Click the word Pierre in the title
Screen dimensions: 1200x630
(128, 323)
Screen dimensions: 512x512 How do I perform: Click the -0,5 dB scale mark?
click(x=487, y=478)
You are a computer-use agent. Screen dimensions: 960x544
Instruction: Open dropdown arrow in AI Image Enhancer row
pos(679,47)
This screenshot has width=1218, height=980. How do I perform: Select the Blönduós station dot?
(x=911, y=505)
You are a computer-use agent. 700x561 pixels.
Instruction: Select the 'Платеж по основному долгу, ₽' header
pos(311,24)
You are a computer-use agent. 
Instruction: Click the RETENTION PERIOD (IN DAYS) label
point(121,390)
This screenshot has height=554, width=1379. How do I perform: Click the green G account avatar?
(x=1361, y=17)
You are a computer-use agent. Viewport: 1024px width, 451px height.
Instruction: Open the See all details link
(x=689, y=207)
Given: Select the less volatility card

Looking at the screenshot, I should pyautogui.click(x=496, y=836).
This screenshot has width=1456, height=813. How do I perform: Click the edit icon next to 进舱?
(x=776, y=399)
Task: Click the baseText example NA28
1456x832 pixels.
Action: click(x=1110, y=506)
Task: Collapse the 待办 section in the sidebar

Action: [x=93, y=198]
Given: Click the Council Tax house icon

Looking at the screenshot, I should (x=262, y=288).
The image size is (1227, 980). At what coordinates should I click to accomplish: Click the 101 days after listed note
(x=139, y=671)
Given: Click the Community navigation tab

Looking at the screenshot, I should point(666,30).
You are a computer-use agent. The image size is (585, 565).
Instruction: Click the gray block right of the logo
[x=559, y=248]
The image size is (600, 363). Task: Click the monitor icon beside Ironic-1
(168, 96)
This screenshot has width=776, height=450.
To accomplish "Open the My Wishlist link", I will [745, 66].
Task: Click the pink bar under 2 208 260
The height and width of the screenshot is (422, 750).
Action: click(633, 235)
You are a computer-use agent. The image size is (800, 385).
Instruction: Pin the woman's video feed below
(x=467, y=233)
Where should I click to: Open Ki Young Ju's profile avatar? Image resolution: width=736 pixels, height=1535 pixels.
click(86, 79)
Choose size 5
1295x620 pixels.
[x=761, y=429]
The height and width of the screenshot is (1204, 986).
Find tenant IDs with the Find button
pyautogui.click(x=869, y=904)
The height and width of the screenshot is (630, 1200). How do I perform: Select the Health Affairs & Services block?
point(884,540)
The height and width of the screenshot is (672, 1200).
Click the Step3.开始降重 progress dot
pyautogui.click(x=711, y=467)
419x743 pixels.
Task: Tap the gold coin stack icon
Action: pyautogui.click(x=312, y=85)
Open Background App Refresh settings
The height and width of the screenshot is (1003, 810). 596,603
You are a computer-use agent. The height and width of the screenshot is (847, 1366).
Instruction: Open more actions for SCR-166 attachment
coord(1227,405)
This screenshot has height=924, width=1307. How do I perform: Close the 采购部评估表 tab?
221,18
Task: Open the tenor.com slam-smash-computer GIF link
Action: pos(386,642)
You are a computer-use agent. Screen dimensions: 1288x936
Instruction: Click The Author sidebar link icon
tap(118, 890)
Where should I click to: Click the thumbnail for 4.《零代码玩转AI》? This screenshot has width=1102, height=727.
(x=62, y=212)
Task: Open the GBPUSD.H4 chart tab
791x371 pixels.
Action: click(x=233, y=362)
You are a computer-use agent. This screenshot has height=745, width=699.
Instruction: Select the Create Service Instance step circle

* WHAT YOU WILL DO
In the answer, restate word for word each line from the one with "Task: Open the GBPUSD.H4 chart tab" through the end of the material above.

* ANSWER SECTION
Task: Open the GBPUSD.H4 chart tab
791x371 pixels.
Action: click(x=233, y=362)
You are a computer-use agent. This screenshot has height=745, width=699.
Instruction: Select the Create Service Instance step circle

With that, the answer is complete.